> **WHAT THE TASK ASKS**
Only the lines that contain the string "dropdown" belong in the answer; pull them from the records.

*** RECORDS FOR THE EXERCISE Section Begins ***

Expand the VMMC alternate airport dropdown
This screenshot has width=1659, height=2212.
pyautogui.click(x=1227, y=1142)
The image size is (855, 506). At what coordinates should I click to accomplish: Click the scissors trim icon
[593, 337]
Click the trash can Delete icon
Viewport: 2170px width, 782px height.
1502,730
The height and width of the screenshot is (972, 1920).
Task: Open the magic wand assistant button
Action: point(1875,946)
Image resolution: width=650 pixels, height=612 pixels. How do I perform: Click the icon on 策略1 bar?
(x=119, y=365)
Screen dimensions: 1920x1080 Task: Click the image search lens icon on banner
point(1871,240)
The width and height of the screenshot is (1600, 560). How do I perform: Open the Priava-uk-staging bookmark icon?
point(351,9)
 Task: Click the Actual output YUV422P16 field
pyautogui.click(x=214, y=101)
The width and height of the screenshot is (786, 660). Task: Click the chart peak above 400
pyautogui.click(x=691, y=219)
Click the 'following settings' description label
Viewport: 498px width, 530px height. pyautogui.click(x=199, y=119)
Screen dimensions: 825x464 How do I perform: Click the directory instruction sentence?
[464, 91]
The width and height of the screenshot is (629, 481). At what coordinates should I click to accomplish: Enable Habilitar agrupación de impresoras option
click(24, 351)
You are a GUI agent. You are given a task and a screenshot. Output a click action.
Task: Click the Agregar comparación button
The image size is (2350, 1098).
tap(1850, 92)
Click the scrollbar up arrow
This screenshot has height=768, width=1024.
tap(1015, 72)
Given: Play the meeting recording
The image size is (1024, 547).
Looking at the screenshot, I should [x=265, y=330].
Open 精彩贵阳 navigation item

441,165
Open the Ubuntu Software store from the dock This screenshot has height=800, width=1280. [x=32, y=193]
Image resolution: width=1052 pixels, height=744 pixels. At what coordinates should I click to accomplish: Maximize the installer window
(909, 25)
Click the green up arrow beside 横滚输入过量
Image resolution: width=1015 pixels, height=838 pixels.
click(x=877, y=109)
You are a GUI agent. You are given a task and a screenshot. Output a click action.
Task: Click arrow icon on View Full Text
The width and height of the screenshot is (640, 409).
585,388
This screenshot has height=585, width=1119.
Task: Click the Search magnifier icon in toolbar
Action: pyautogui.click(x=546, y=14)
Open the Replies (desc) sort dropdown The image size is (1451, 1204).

*** RECORDS FOR THE EXERCISE Section Ends ***

> **RESPONSE FOR THIS EXERCISE**
Expand the VMMC alternate airport dropdown
Open the Replies (desc) sort dropdown The image size is (1451, 1204).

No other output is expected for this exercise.